Accessing Calibre database with Python

Share it!

Summary

Calibre provides a user interface to accomplish all of the common ebook library functions. But sometimes it is much faster to write a short script to get the job done, especially if you have to deal with thousands of ebooks at a time. In this post I will document some of the short python programs that I have used before I forget them. Calibre also provides a command line interface to do some of the same things that the user interface provides.

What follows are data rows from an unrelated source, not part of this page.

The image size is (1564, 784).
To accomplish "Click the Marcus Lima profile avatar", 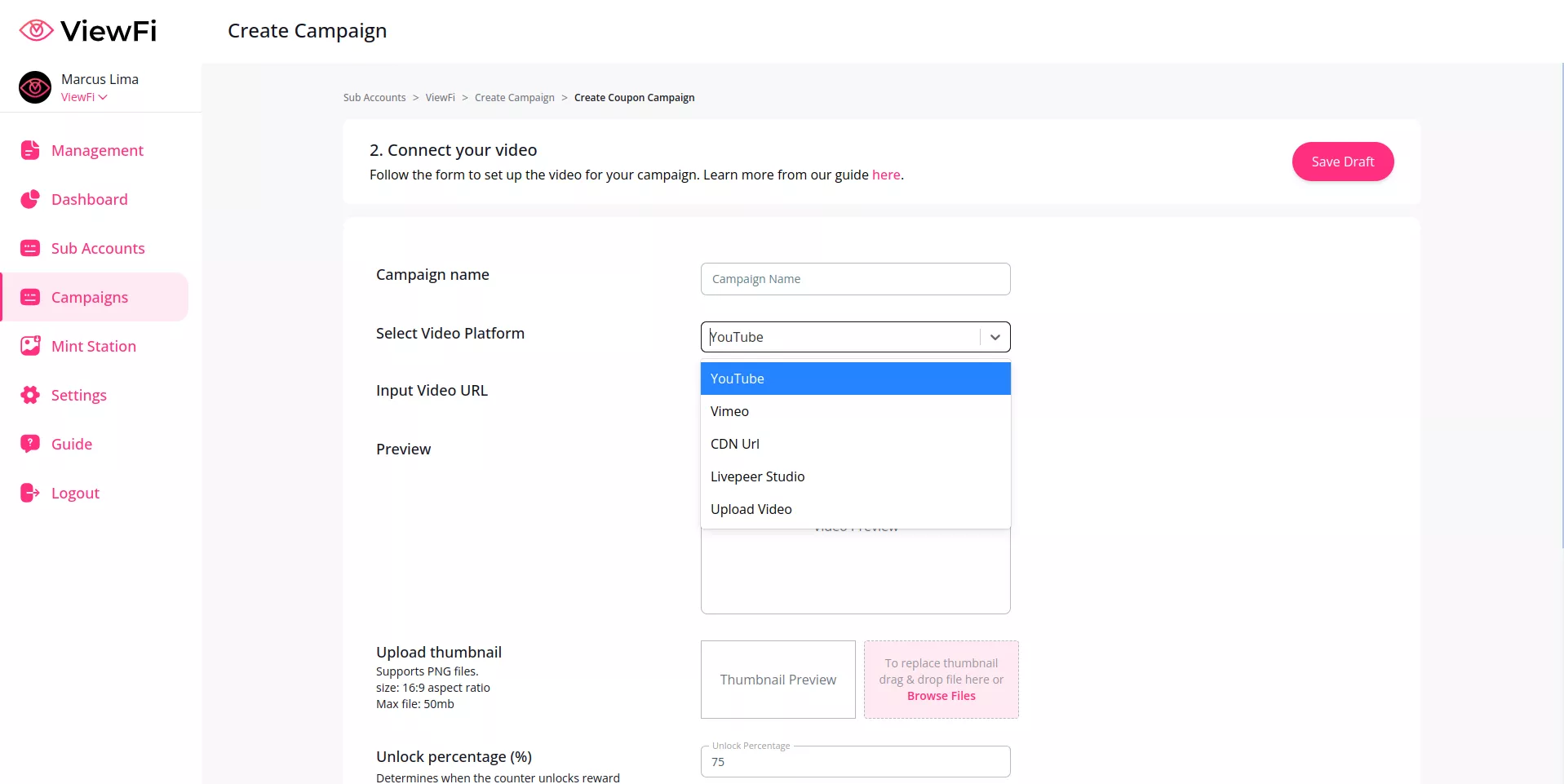I will tap(35, 87).
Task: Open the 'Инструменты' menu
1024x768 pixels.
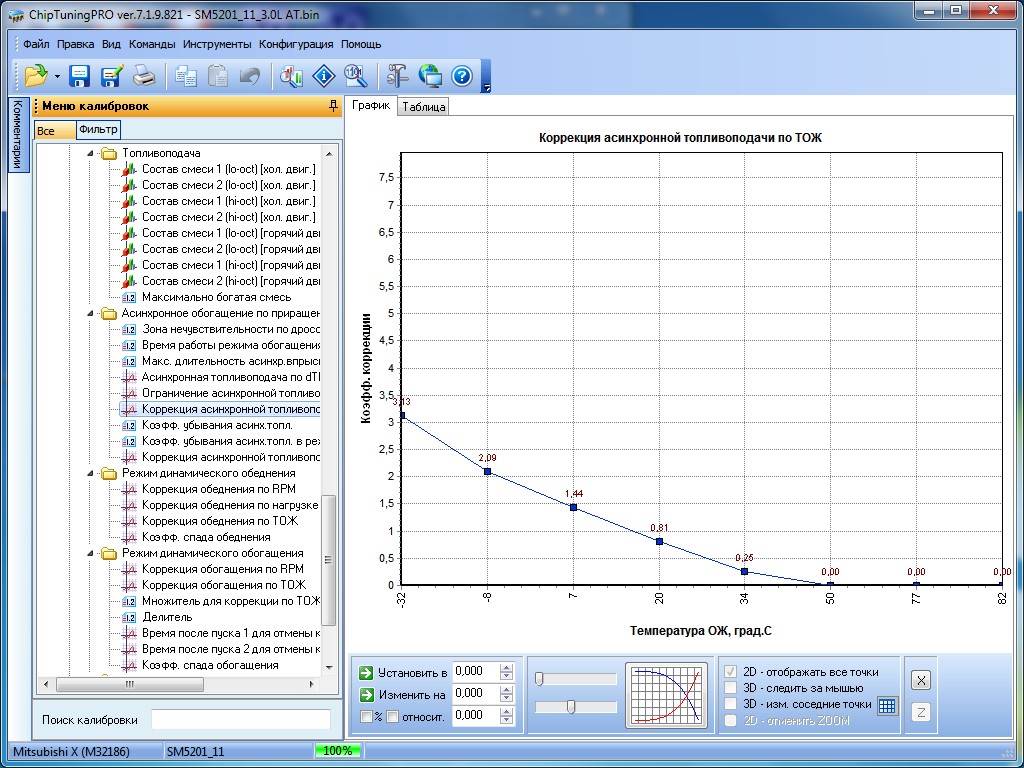Action: coord(217,44)
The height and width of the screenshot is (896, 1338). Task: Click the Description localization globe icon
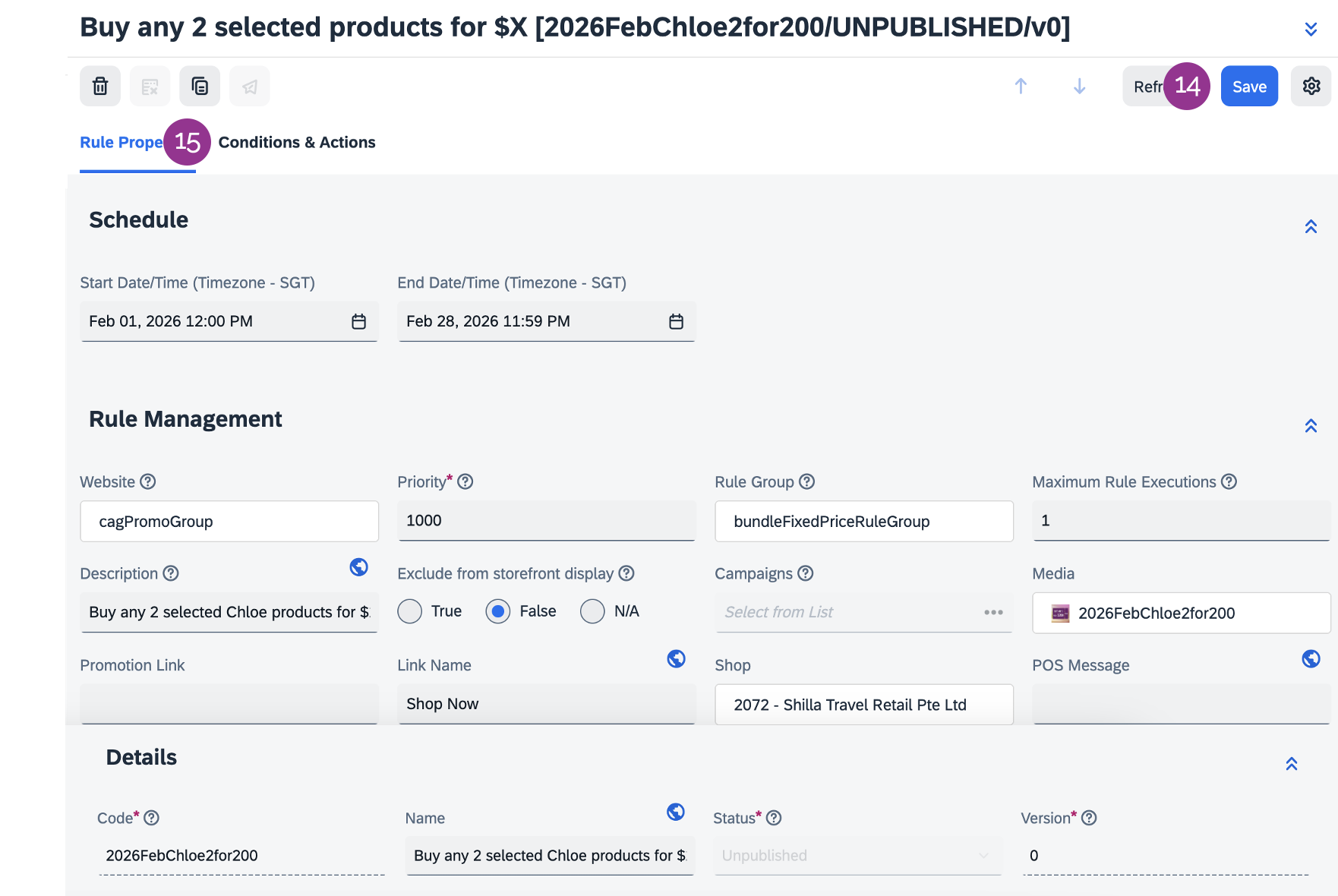(358, 567)
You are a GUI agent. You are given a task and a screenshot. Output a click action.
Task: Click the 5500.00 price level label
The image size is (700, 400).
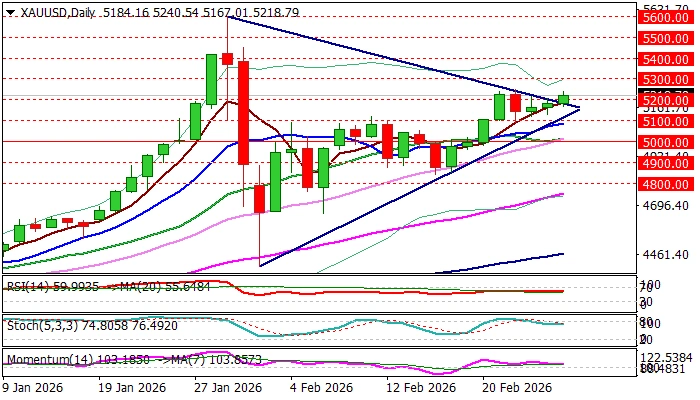pos(668,38)
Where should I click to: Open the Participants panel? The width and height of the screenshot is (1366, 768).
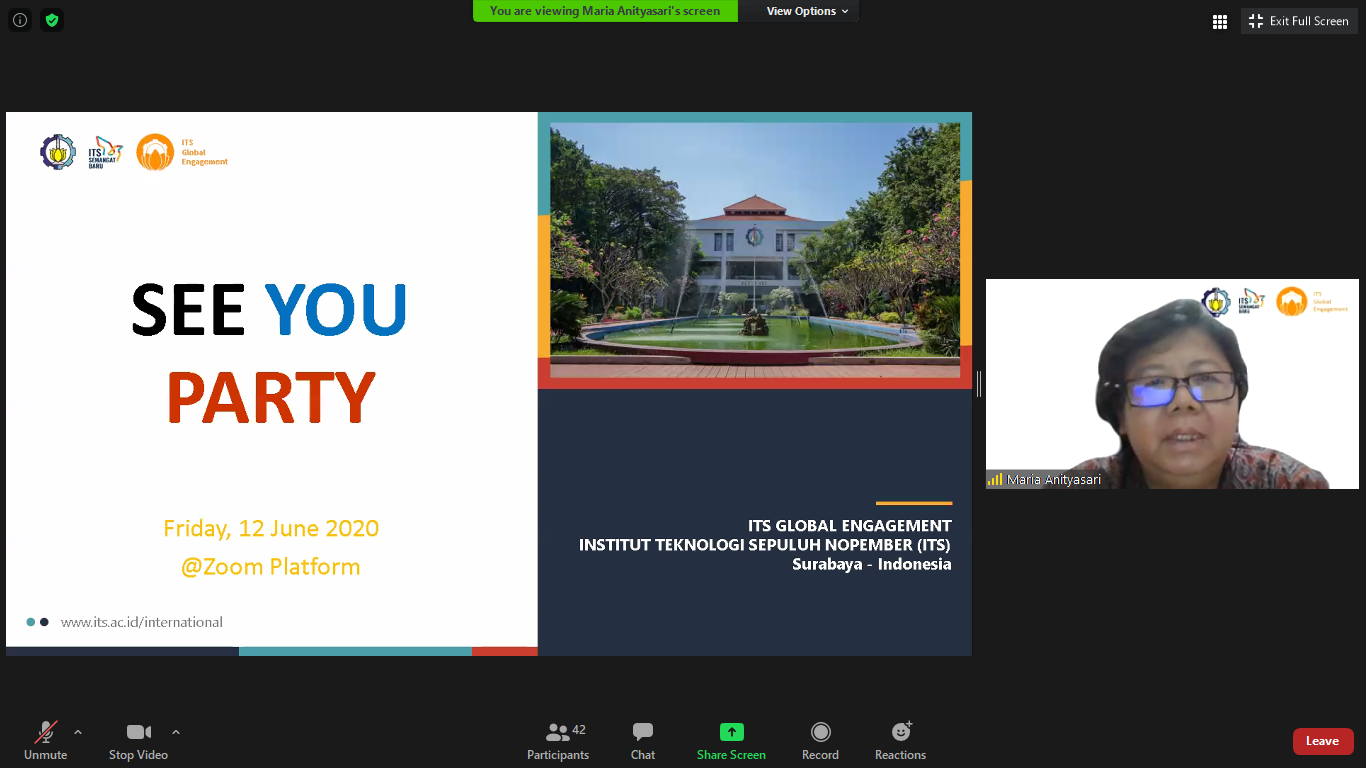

Sometimes it is faster to use the command line interface instead of the GUI (Graphical User Interface).

Using sqlite3

Lets say our Calibre library is at ‘/mnt/sdc1/Library’. To access the calibre library database you would type:

sqlite3 /mnt/sdc1/library/metadata.db

To get a list of available commands type .help at the prompt. Here is some useful commands.

Command Info
.databases List names and files of attached databases
.dump ?TABLE? ... Dump the database in an SQL text format
If TABLE specified, only dump tables matching
LIKE pattern TABLE.
.exit Exit this program
.header(s) ON|OFF Turn display of headers on or off
.help Show this message
.quit Exit this program
.schema ?TABLE? Show the CREATE statements
If TABLE specified, only show tables matching
LIKE pattern TABLE.
.tables ?TABLE? List names of tables
If TABLE specified, only list tables matching
LIKE pattern TABLE.


Here is a python code that will connect to a given Calibre database. It will also walk through a directory tree visiting each file in turn. This program does not do anything useful, but it can be used as a template.

#!/bin/python
import sys, os, time, string, re
import sqlite3
 
def process_file(con, cursor, fname, dname):
    print "\n"
    print "Processing: " + fname + " in " + dname
 
if (len(sys.argv) != 3):
    print "Usage: test1.py <starting_dir> <calibre_db>"
    sys.exit(0)
 
sdir = sys.argv[1]
db = sys.argv[2] + '/metadata.db'
 
con = sqlite3.connect(db)
cursor = con.cursor()
 
 
if (not os.path.isdir(sdir)):
    print "Starting path must be a directory.."
    sys.exit(0)
 
for root, dirs, files in os.walk(sdir):
    print "(%s, %s, %s) " % (root, dirs, files)
    for f in files:
        process_file(con, cursor, f, root)
 
cursor.close()

Database Structure

If you type .tables command at the sqlite3 prompt, you will see the list of tables in Calibre database. The main table is the books table. The .schema books shows the structure of this table. The first column of every table is an integer column called ‘id’. This is incremented automatically for each entry and is guaranteed to be a unique number.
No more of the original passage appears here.